Nrf2/HO‐1, NF‐κB and PI3K/Akt signalling pathways decipher the therapeutic mechanism of pitavastatin in early phase liver fibrosis in rats

Abstract

AbstractLiver fibrosis is a common chronic hepatic disease. This study aimed to investigate the effect of pitavastatin (Pit) against thioacetamide (TAA)‐induced liver fibrosis. Rats were divided into four groups: (1) control group; (2) TAA group (100 mg/kg, i.p.) three times weekly for 2 weeks; (3 and 4) TAA/Pit‐treated group, in which Pit was administered orally (0.4 and 0.8 mg/kg/day) for 2 weeks following TAA injections.

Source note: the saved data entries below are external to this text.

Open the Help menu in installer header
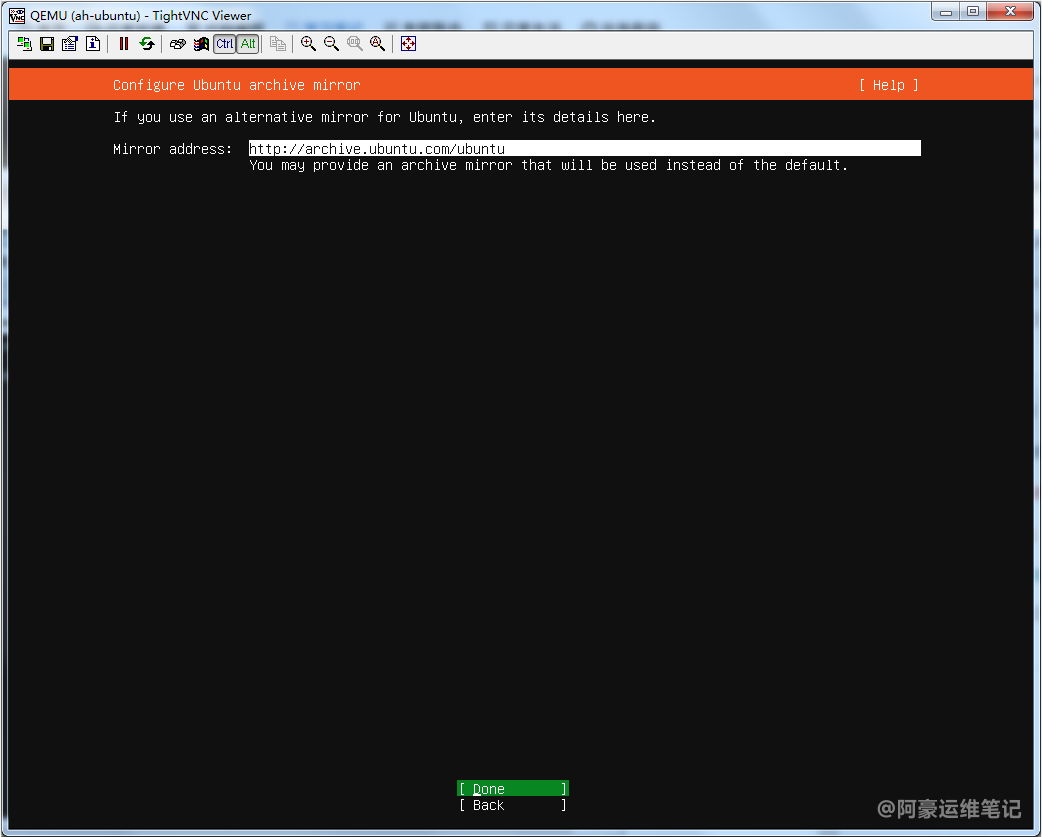Screen dimensions: 1042x837 pos(888,85)
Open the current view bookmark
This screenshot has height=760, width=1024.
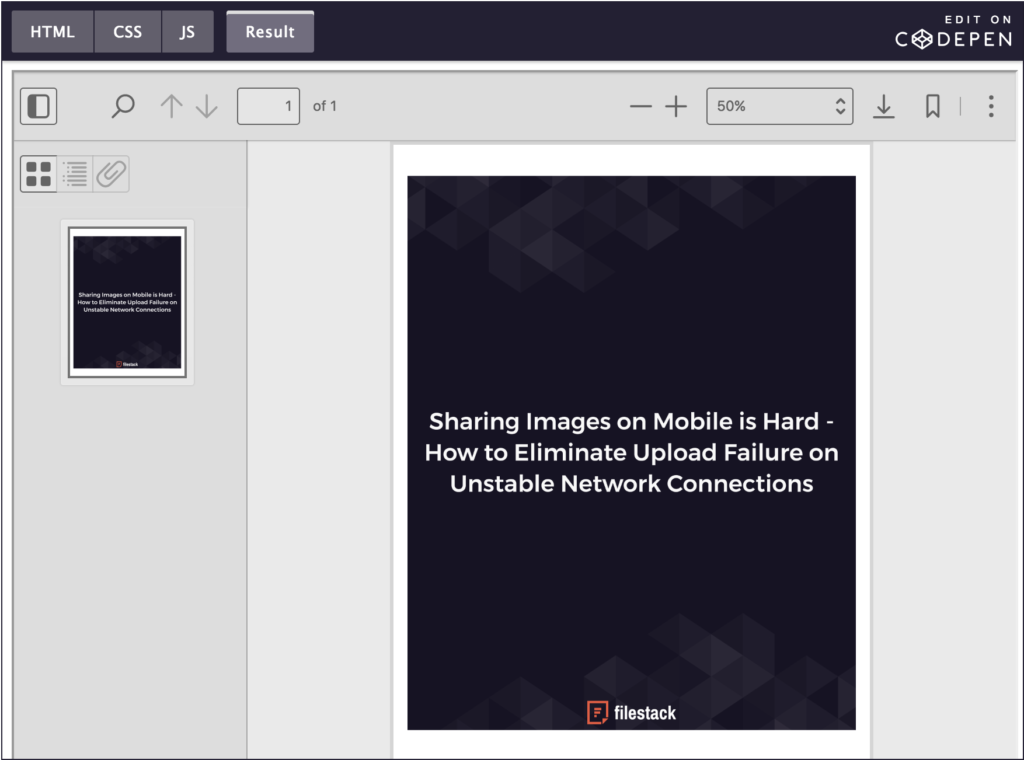932,105
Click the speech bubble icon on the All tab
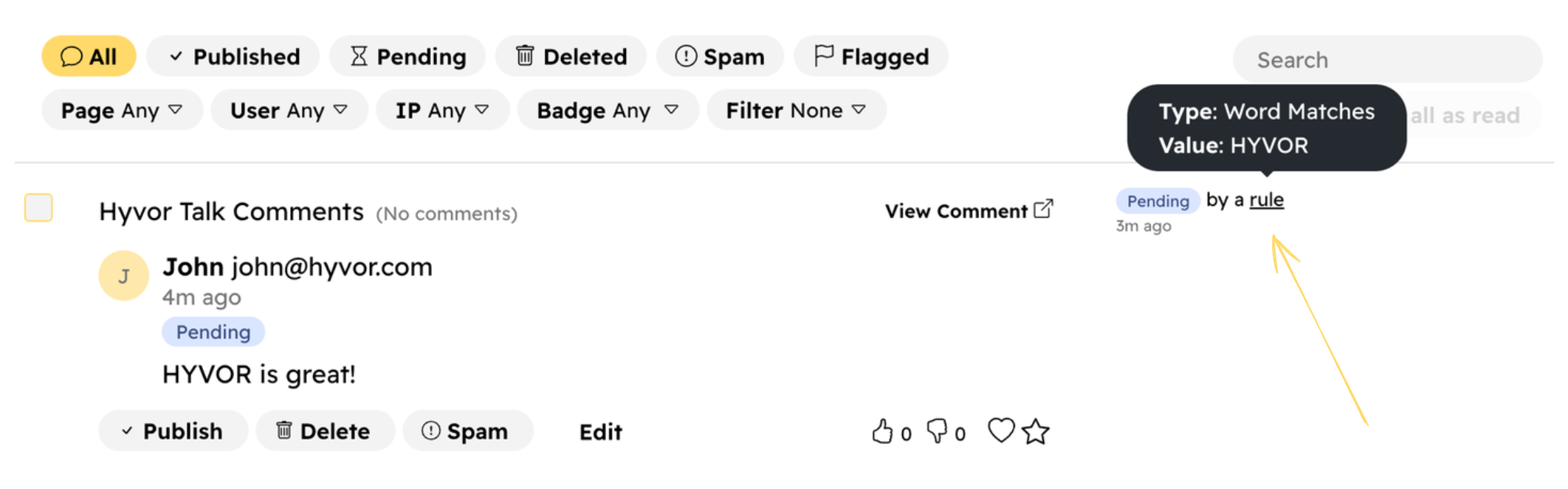1568x489 pixels. 71,55
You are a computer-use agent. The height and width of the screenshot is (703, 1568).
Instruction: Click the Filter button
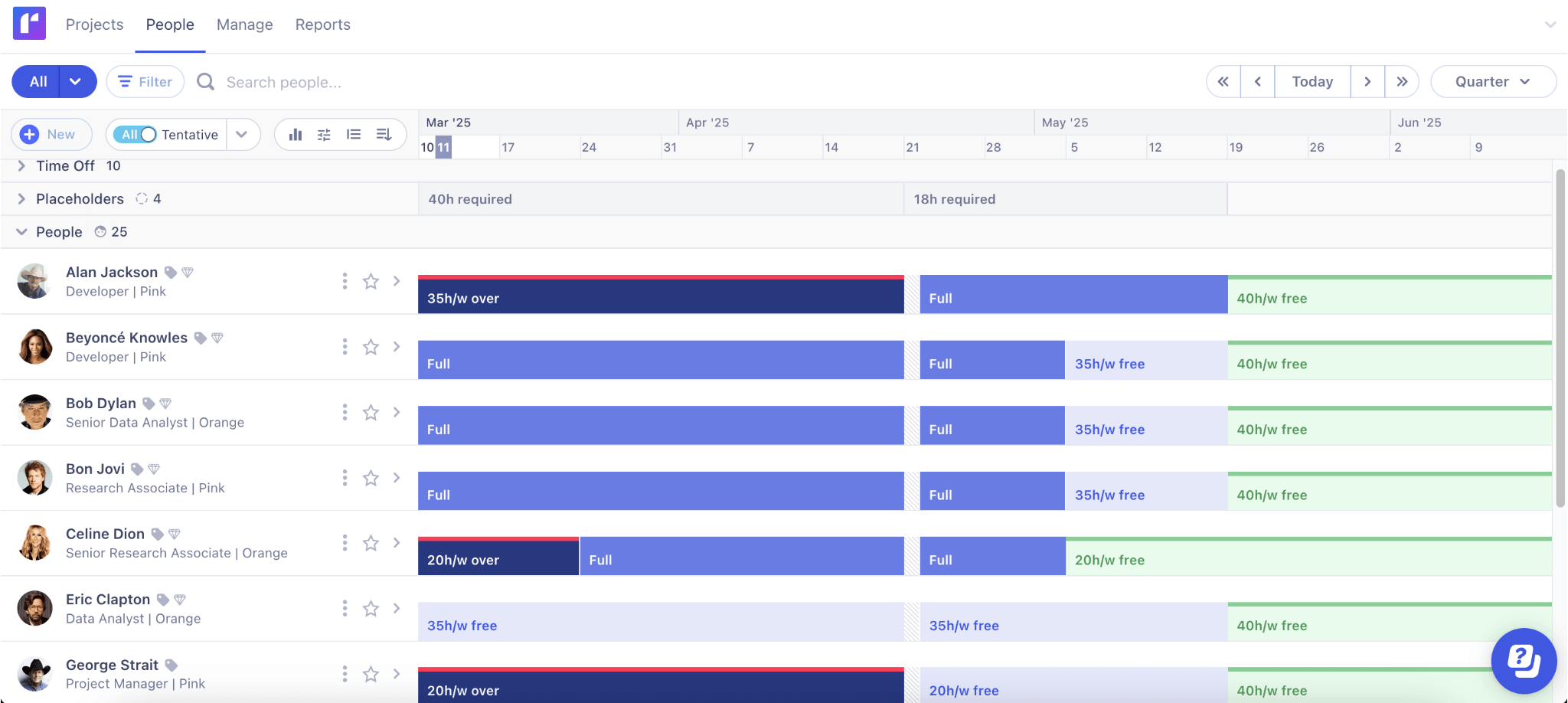[x=145, y=82]
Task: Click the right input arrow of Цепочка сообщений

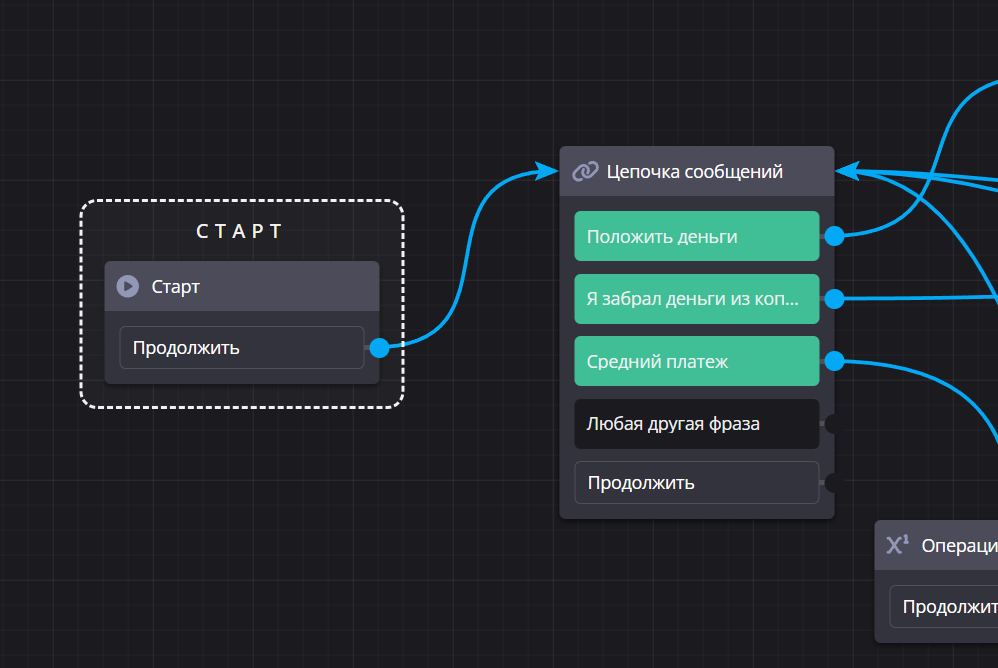Action: tap(847, 171)
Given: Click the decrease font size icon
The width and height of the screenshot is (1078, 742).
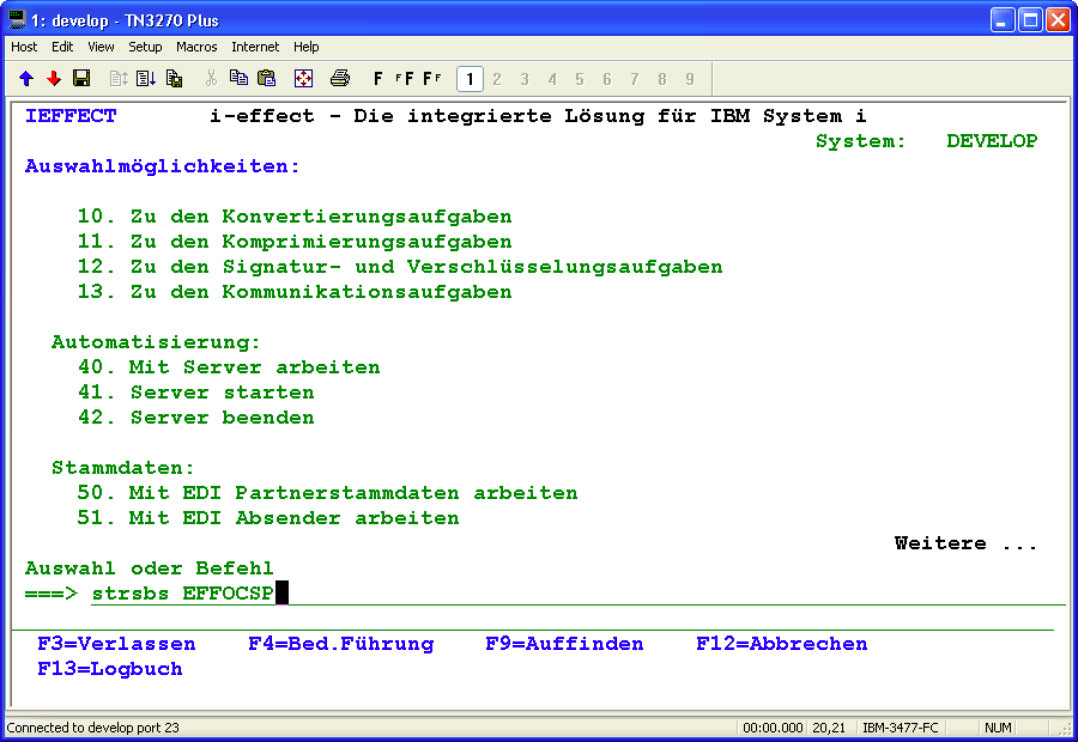Looking at the screenshot, I should pyautogui.click(x=431, y=78).
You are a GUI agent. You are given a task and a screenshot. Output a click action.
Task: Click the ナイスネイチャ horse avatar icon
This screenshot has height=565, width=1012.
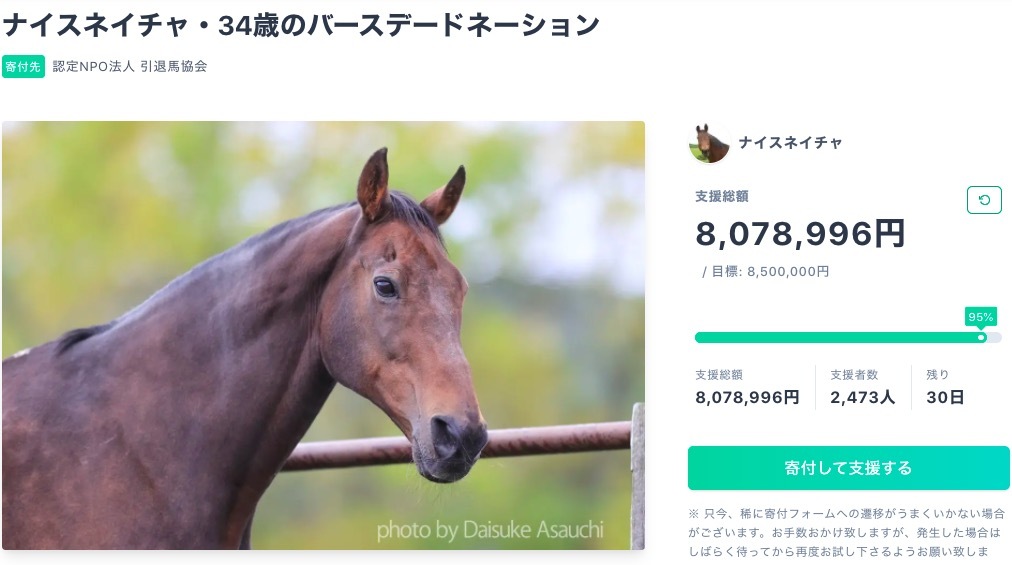coord(709,143)
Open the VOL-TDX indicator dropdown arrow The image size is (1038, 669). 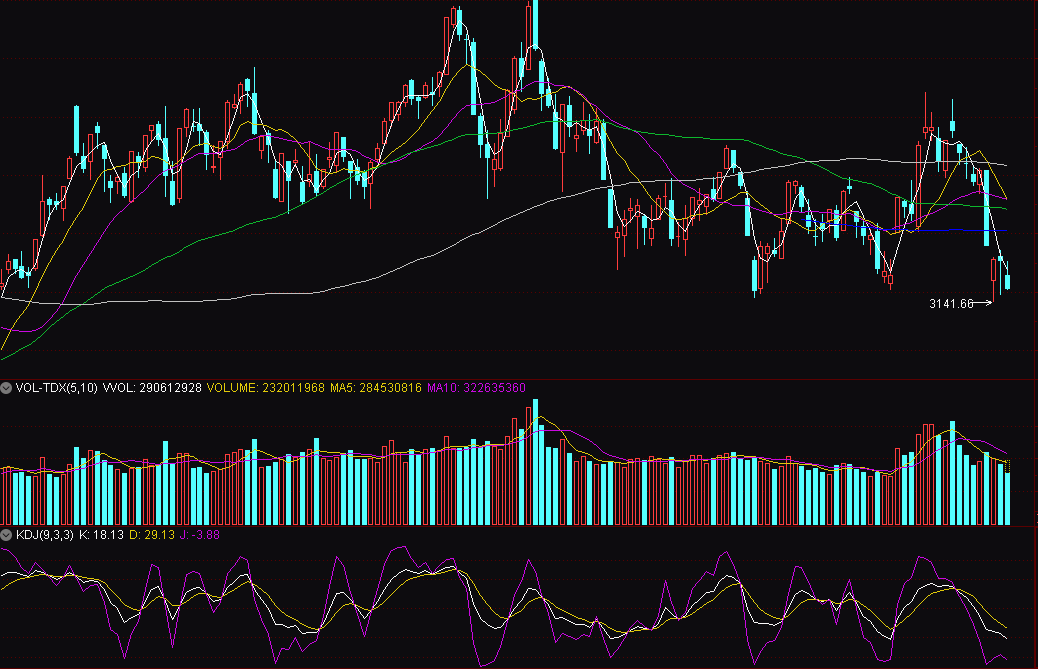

TAA caused liver damage manifested by elevated serum transaminases, reduced albumin and histological alterations. Hepatic malondialdehyde (MDA) was increased, and glutathione (GSH) and superoxide dismutase (SOD) were decreased in TAA‐administered rats. TAA upregulated the inflammatory markers NF‐κB, NF‐κB p65, TNF‐α and IL‐6. Treatment with Pit ameliorated serum transaminases, elevated serum albumin and prevented histopathological changes in TAA‐intoxicated rats. Pit suppressed MDA, NF‐κB, NF‐κB p65, the inflammatory cytokines and PI3K mRNA in TAA‐intoxicated rats. In addition, Pit enhanced hepatic antioxidants and boosted the nuclear factor erythroid 2–related factor 2 (Nrf2) and heme oxygenase‐1 (HO‐1) mRNA. Moreover, immunohistological studies supported the ability of Pit to reduce liver fibrosis via suppressing p‐AKT expression. In conclusion, Pit effectively prevents TAA‐induced liver fibrosis by attenuating oxidative stress and the inflammatory response. The hepatoprotective efficacy of Pit was associated with the upregulation of Nrf2/HO‐1 and downregulation of NF‐κB and PI3K/Akt signalling pathways.